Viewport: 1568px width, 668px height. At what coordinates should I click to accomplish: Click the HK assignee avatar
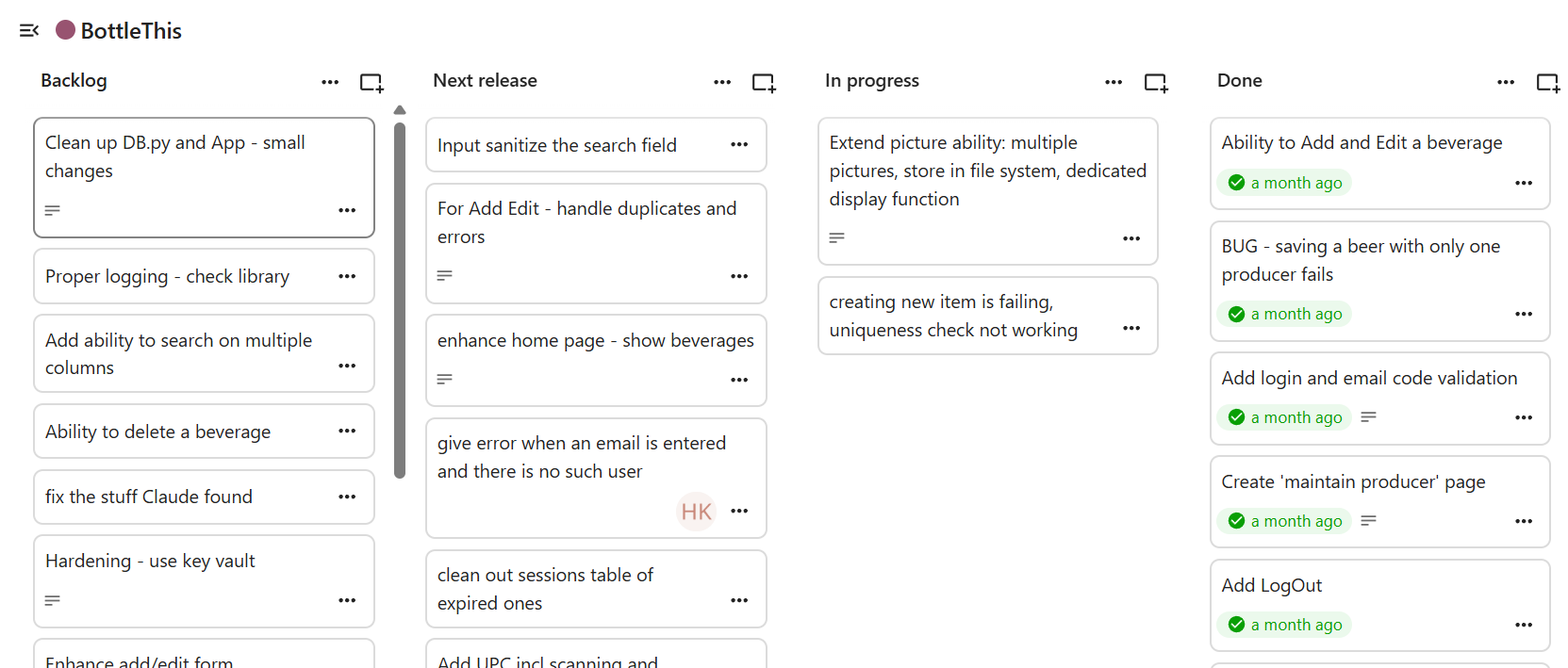coord(696,512)
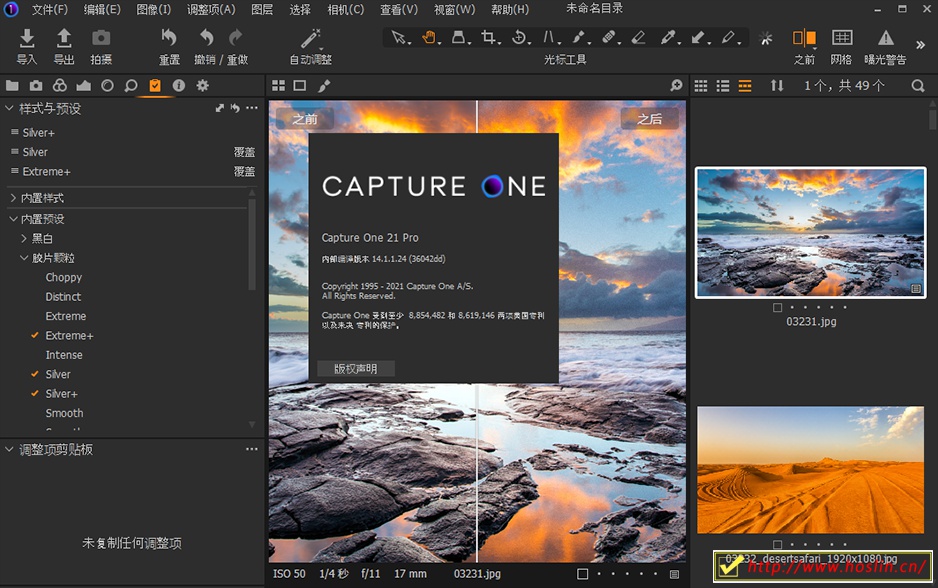Uncheck the Extreme+ film grain preset

(68, 336)
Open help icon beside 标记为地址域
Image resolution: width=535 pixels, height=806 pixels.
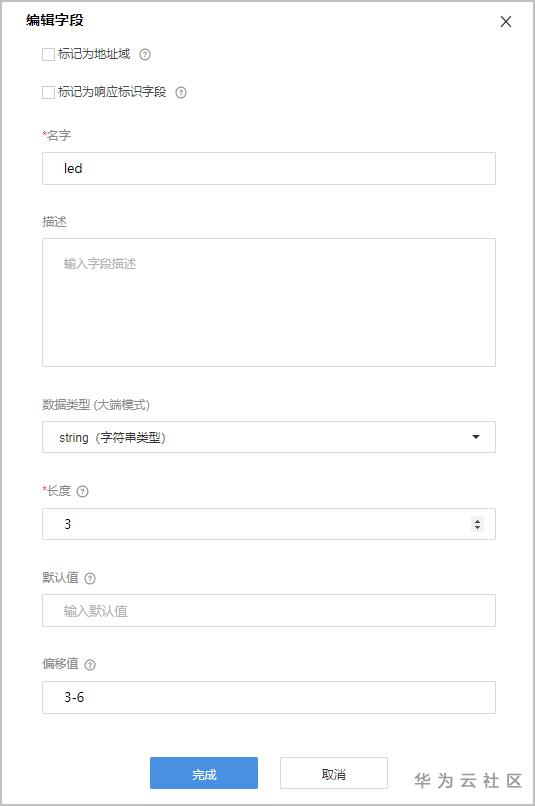point(145,54)

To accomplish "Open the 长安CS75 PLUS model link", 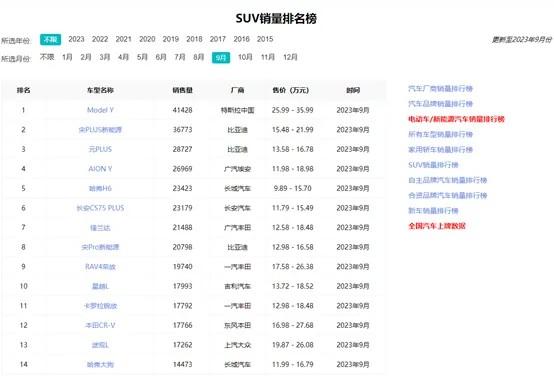I will (x=100, y=208).
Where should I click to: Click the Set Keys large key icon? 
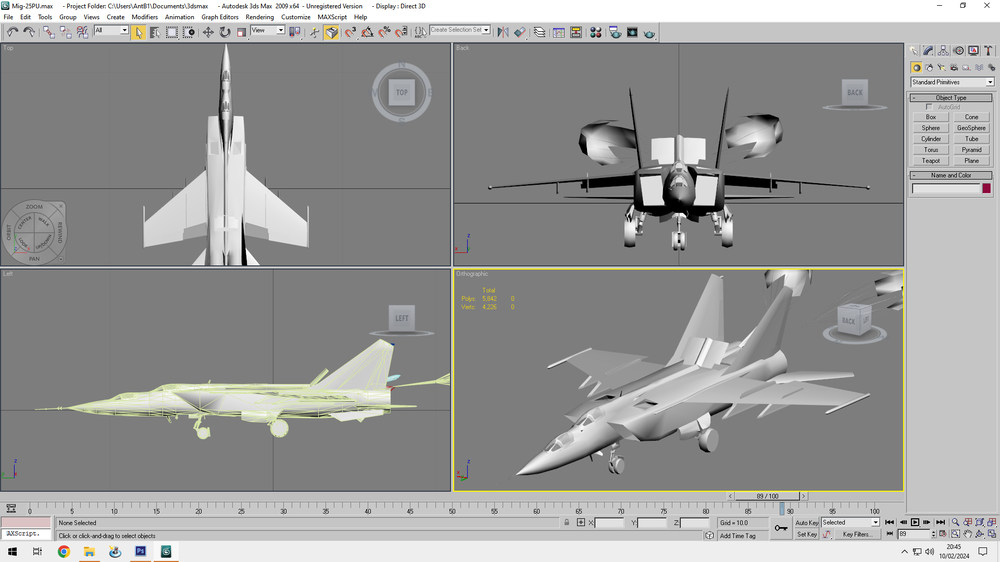click(781, 528)
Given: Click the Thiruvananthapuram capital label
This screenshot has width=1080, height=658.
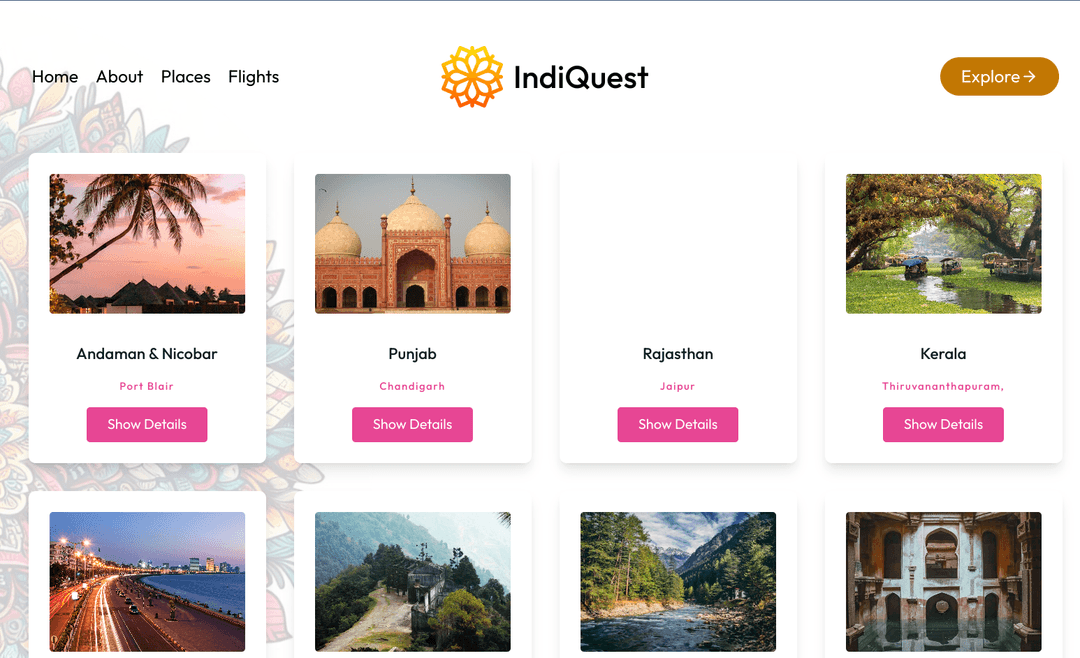Looking at the screenshot, I should (x=943, y=386).
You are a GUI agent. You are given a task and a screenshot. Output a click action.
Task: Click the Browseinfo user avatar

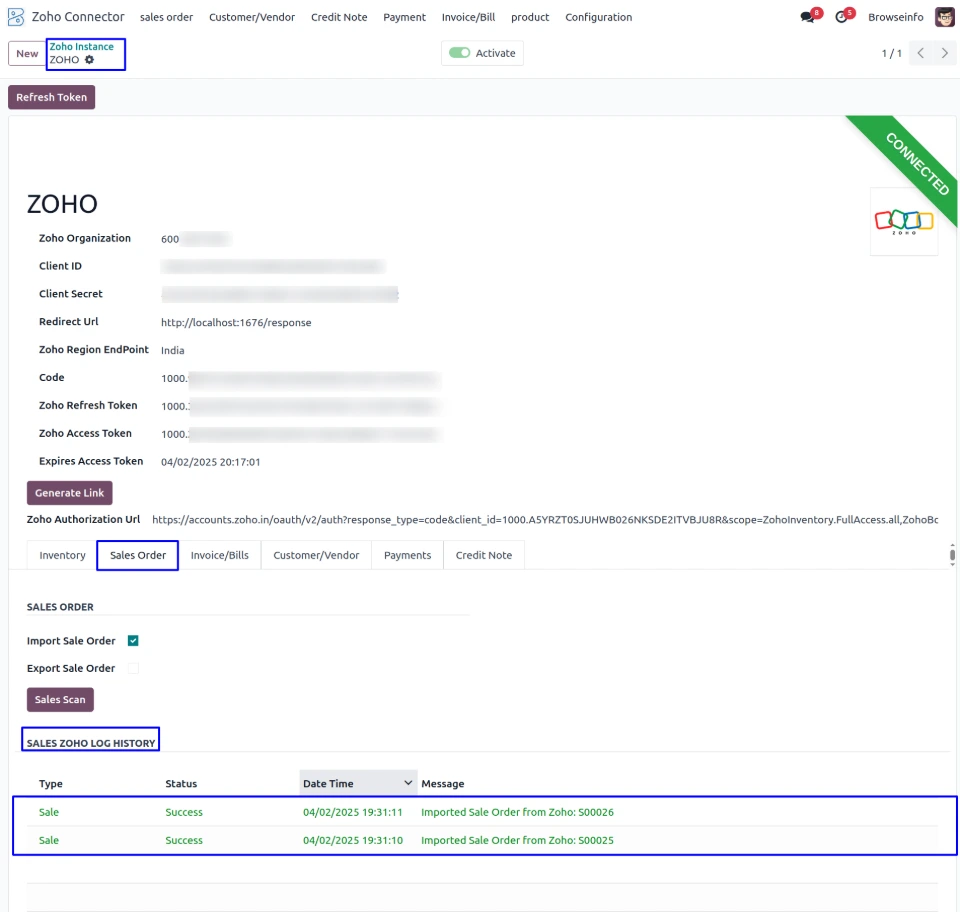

+++

## [Try it]
Nothing but the lines from the one with "This screenshot has width=1080, height=658." through the end of the entries above, both included, should be set down, exactly and without pictures.

## [Solution to this task]
This screenshot has width=1080, height=658.
Looking at the screenshot, I should (x=943, y=386).
You are a GUI agent. You are given a task and a screenshot. Output a click action.
Task: Click the Browseinfo user avatar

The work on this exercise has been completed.